BEGIN

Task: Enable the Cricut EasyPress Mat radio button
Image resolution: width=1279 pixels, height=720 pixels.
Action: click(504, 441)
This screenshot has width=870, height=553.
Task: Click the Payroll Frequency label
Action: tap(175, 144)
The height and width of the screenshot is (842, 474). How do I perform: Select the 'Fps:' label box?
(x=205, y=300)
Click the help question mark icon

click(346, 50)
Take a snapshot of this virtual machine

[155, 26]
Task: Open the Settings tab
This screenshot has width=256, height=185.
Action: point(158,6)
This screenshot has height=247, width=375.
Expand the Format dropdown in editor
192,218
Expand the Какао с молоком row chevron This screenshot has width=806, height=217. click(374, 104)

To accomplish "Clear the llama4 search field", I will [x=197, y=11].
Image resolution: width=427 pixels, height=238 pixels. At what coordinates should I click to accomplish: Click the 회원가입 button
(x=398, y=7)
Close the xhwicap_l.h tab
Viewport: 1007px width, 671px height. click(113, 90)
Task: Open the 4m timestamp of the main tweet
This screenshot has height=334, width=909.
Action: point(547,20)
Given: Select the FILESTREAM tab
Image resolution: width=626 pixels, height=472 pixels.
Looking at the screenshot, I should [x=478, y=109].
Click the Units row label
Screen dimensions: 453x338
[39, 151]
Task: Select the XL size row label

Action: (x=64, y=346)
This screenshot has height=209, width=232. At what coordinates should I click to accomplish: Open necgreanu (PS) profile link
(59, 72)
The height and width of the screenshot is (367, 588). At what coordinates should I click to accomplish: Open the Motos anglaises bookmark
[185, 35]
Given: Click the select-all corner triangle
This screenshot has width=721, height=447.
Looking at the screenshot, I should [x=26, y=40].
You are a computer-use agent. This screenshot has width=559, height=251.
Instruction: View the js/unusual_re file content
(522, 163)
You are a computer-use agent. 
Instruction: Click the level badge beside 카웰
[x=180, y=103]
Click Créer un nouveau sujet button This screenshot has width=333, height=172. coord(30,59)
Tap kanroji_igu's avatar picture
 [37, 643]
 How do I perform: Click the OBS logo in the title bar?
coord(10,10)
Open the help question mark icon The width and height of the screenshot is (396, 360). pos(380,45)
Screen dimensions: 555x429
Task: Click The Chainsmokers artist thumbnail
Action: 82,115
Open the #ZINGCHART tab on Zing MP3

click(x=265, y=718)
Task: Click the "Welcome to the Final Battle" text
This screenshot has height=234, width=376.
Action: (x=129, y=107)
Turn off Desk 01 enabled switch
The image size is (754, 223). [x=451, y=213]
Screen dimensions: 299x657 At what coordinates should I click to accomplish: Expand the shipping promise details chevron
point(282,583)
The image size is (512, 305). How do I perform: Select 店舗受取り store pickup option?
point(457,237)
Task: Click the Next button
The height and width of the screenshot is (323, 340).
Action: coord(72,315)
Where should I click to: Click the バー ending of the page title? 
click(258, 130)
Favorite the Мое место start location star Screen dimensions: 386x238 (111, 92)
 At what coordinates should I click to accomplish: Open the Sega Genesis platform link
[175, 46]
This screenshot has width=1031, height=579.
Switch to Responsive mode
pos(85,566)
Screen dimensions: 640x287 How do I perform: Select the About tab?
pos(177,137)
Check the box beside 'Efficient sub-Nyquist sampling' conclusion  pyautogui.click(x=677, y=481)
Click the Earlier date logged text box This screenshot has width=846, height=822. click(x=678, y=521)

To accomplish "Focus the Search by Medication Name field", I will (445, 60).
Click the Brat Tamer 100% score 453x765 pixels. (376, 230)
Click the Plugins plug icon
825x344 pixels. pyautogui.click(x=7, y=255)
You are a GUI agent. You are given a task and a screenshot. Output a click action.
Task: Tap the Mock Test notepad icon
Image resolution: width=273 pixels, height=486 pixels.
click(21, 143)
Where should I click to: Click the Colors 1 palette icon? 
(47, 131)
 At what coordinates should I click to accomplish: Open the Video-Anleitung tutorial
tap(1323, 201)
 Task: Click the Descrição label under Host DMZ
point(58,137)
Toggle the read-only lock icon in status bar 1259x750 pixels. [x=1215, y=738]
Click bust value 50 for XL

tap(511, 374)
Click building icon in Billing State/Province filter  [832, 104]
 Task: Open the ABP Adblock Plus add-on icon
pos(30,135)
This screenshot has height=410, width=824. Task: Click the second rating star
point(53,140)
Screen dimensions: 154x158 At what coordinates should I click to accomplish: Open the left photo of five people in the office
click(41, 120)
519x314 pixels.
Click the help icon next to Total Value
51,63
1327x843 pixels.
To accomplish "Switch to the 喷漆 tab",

END

• _WHAT IS NEEDED_: Please write out each entry shown above exactly as given.

• _RESULT BELOW_:
Task: Enable the Cricut EasyPress Mat radio button
Image resolution: width=1279 pixels, height=720 pixels.
Action: click(504, 441)
This screenshot has width=870, height=553.
Task: Click the Payroll Frequency label
Action: tap(175, 144)
The height and width of the screenshot is (842, 474). How do I perform: Select the 'Fps:' label box?
(x=205, y=300)
Click the help question mark icon

click(346, 50)
Take a snapshot of this virtual machine

[155, 26]
Task: Open the Settings tab
This screenshot has width=256, height=185.
Action: point(158,6)
This screenshot has height=247, width=375.
Expand the Format dropdown in editor
192,218
Expand the Какао с молоком row chevron This screenshot has width=806, height=217. click(374, 104)

To accomplish "Clear the llama4 search field", I will [x=197, y=11].
Image resolution: width=427 pixels, height=238 pixels. At what coordinates should I click to accomplish: Click the 회원가입 button
(x=398, y=7)
Close the xhwicap_l.h tab
Viewport: 1007px width, 671px height. click(113, 90)
Task: Open the 4m timestamp of the main tweet
This screenshot has height=334, width=909.
Action: point(547,20)
Given: Select the FILESTREAM tab
Image resolution: width=626 pixels, height=472 pixels.
Looking at the screenshot, I should [x=478, y=109].
Click the Units row label
Screen dimensions: 453x338
[39, 151]
Task: Select the XL size row label

Action: (x=64, y=346)
This screenshot has height=209, width=232. At what coordinates should I click to accomplish: Open necgreanu (PS) profile link
(59, 72)
The height and width of the screenshot is (367, 588). At what coordinates should I click to accomplish: Open the Motos anglaises bookmark
[185, 35]
Given: Click the select-all corner triangle
This screenshot has width=721, height=447.
Looking at the screenshot, I should [x=26, y=40].
You are a computer-use agent. This screenshot has width=559, height=251.
Instruction: View the js/unusual_re file content
(522, 163)
You are a computer-use agent. 
Instruction: Click the level badge beside 카웰
[x=180, y=103]
Click Créer un nouveau sujet button This screenshot has width=333, height=172. coord(30,59)
Tap kanroji_igu's avatar picture
 [37, 643]
 How do I perform: Click the OBS logo in the title bar?
coord(10,10)
Open the help question mark icon The width and height of the screenshot is (396, 360). pos(380,45)
Screen dimensions: 555x429
Task: Click The Chainsmokers artist thumbnail
Action: 82,115
Open the #ZINGCHART tab on Zing MP3

click(x=265, y=718)
Task: Click the "Welcome to the Final Battle" text
This screenshot has height=234, width=376.
Action: (x=129, y=107)
Turn off Desk 01 enabled switch
The image size is (754, 223). [x=451, y=213]
Screen dimensions: 299x657 At what coordinates should I click to accomplish: Expand the shipping promise details chevron
point(282,583)
The image size is (512, 305). How do I perform: Select 店舗受取り store pickup option?
point(457,237)
Task: Click the Next button
The height and width of the screenshot is (323, 340).
Action: coord(72,315)
Where should I click to: Click the バー ending of the page title? 
click(258, 130)
Favorite the Мое место start location star Screen dimensions: 386x238 (111, 92)
 At what coordinates should I click to accomplish: Open the Sega Genesis platform link
[175, 46]
This screenshot has width=1031, height=579.
Switch to Responsive mode
pos(85,566)
Screen dimensions: 640x287 How do I perform: Select the About tab?
pos(177,137)
Check the box beside 'Efficient sub-Nyquist sampling' conclusion  pyautogui.click(x=677, y=481)
Click the Earlier date logged text box This screenshot has width=846, height=822. click(x=678, y=521)

To accomplish "Focus the Search by Medication Name field", I will (445, 60).
Click the Brat Tamer 100% score 453x765 pixels. (376, 230)
Click the Plugins plug icon
825x344 pixels. pyautogui.click(x=7, y=255)
You are a GUI agent. You are given a task and a screenshot. Output a click action.
Task: Tap the Mock Test notepad icon
Image resolution: width=273 pixels, height=486 pixels.
click(21, 143)
Where should I click to: Click the Colors 1 palette icon? 
(47, 131)
 At what coordinates should I click to accomplish: Open the Video-Anleitung tutorial
tap(1323, 201)
 Task: Click the Descrição label under Host DMZ
point(58,137)
Toggle the read-only lock icon in status bar 1259x750 pixels. [x=1215, y=738]
Click bust value 50 for XL

tap(511, 374)
Click building icon in Billing State/Province filter  [832, 104]
 Task: Open the ABP Adblock Plus add-on icon
pos(30,135)
This screenshot has height=410, width=824. Task: Click the second rating star
point(53,140)
Screen dimensions: 154x158 At what coordinates should I click to accomplish: Open the left photo of five people in the office
click(41, 120)
519x314 pixels.
Click the help icon next to Total Value
51,63
1327x843 pixels.
To accomplish "Switch to the 喷漆 tab",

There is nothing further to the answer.